Task
What you return must match the records word for word, except that pictures are dropped.

Records excerpted from a collection:

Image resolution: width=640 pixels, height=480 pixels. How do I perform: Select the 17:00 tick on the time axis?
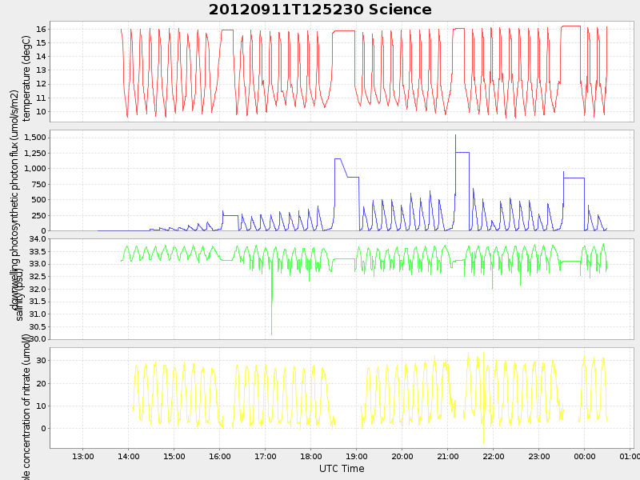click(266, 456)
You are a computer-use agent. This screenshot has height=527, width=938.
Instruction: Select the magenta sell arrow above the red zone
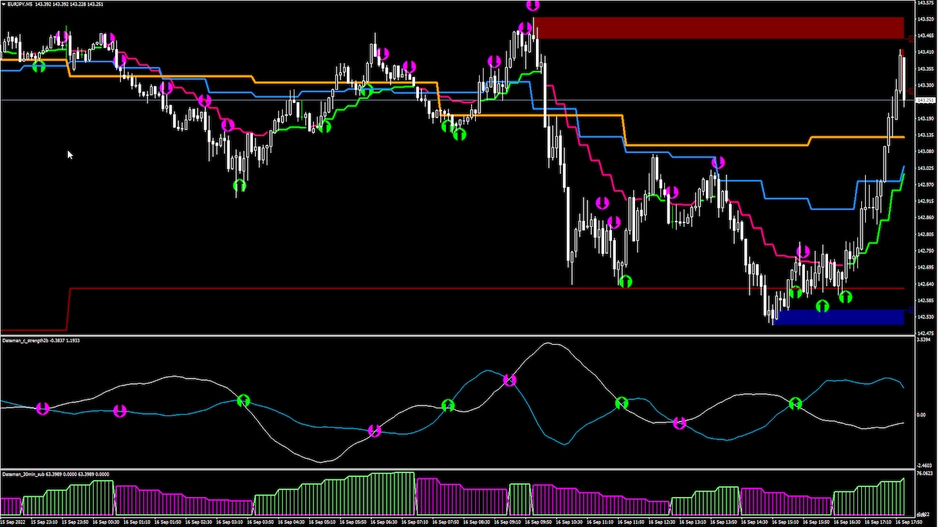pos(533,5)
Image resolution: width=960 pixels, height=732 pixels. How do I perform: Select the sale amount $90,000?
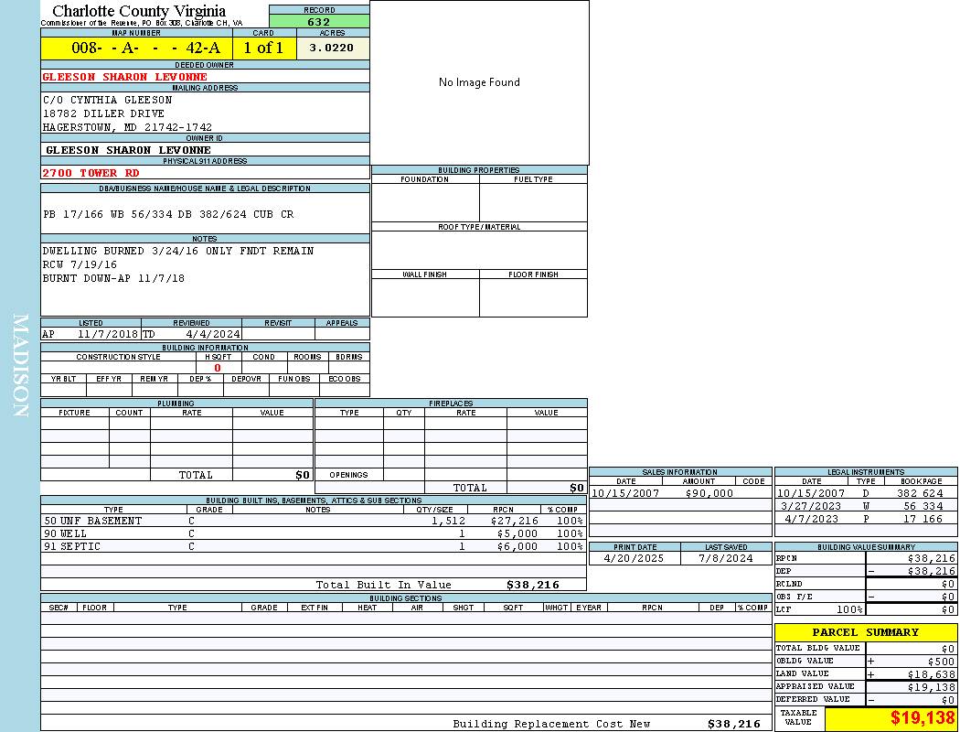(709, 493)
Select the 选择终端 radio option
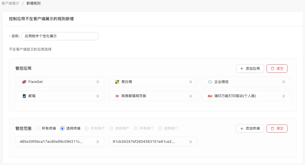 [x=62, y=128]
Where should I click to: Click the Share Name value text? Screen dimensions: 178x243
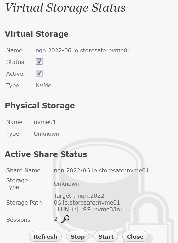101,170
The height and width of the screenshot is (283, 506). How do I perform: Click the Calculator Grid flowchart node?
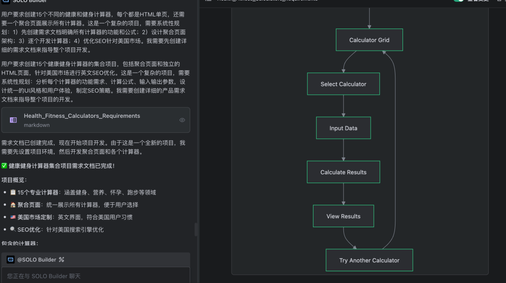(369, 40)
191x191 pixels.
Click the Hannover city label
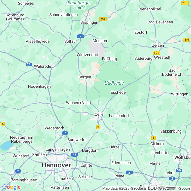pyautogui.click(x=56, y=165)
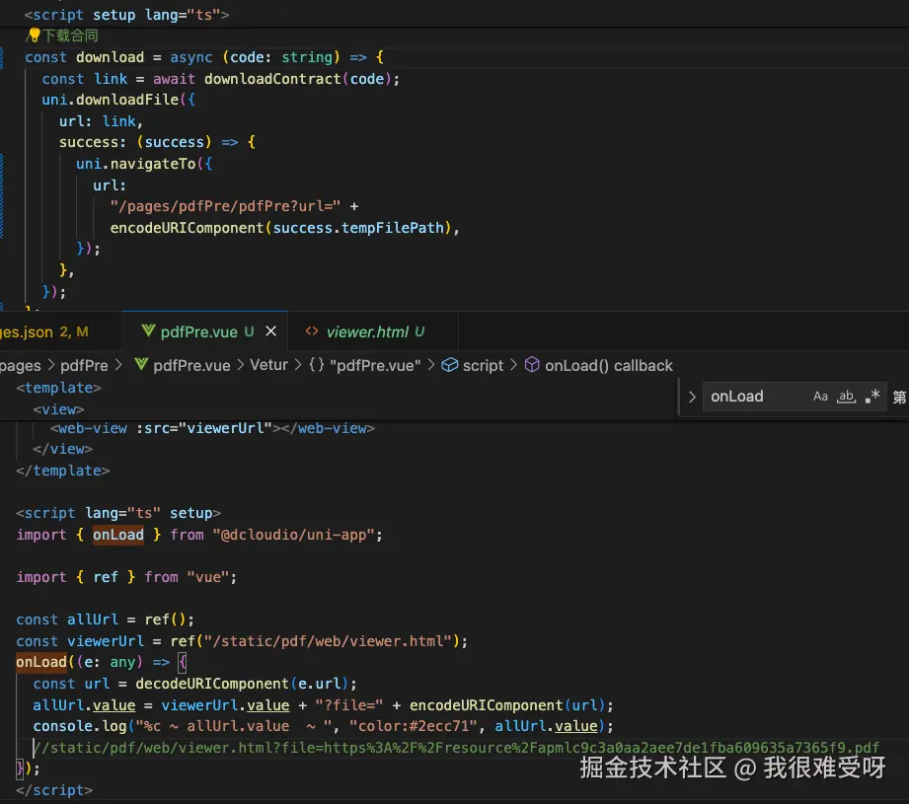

Task response
Image resolution: width=640 pixels, height=480 pixels. How do I perform: Select the 17:00 tick on the time axis?
click(266, 456)
You are a computer-use agent. This screenshot has height=527, width=938.
Instruction: Select the magenta sell arrow above the red zone
pos(533,5)
Image resolution: width=960 pixels, height=732 pixels. How do I perform: Select the sale amount $90,000?
(709, 493)
Select the 选择终端 radio option
 [x=62, y=128]
Where should I click to: Click the Share Name value text? Screen dimensions: 178x243
101,170
The height and width of the screenshot is (283, 506). How do I perform: Click the Calculator Grid flowchart node?
(369, 40)
191x191 pixels.
Click the Hannover city label
pyautogui.click(x=56, y=165)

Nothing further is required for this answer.